— DIRECTIONS —
Arrange the entries as a Markdown table with the columns Number and Text, starting with the line with "At what coordinates" and going on through the end of the entries. Omit blank lines and leave the pictures out.

****************

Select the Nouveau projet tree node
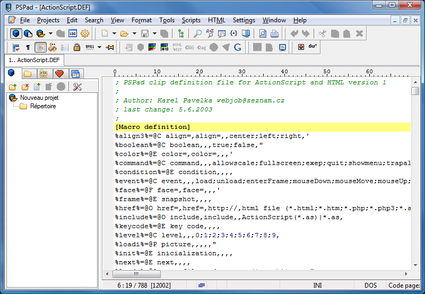This screenshot has width=425, height=294. pyautogui.click(x=39, y=98)
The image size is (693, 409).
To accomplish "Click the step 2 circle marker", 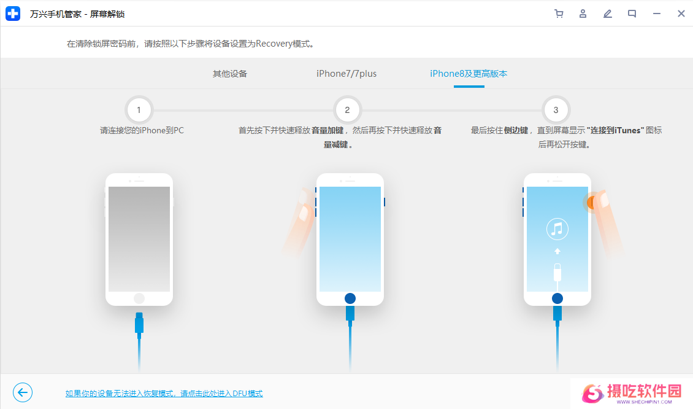I will click(347, 110).
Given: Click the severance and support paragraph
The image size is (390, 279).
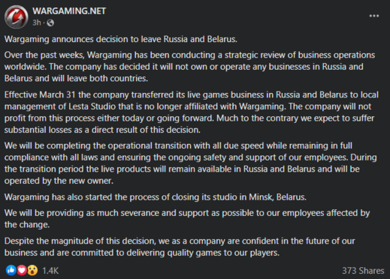Looking at the screenshot, I should point(187,219).
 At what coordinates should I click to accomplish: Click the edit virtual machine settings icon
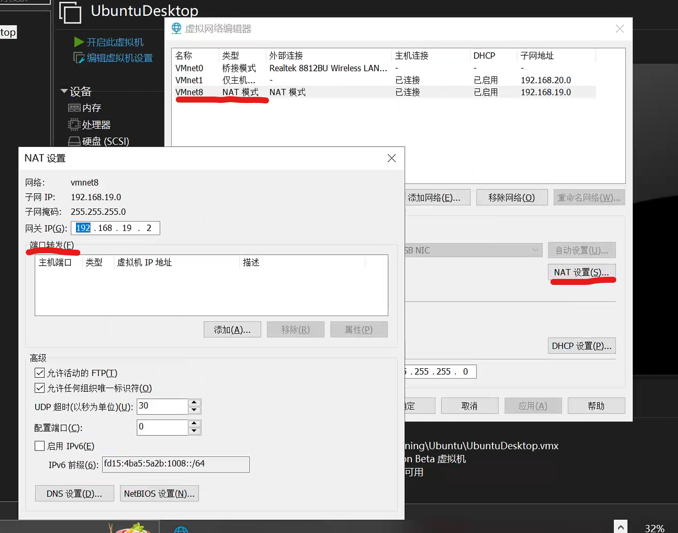(x=79, y=58)
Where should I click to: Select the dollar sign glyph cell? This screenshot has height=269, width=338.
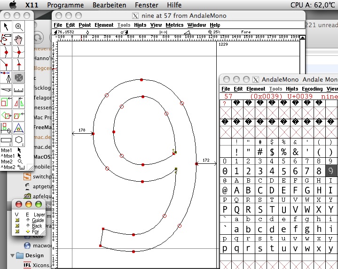click(x=272, y=152)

****************

— REPLY TO THE TASK —
| Number | Text |
|---|---|
| 1 |  At what coordinates should I click to accomplish: Click the edit virtual machine settings icon |
| 2 | (x=79, y=58) |
| 3 | Where should I click to: Select the dollar sign glyph cell? This screenshot has height=269, width=338. |
| 4 | click(x=272, y=152) |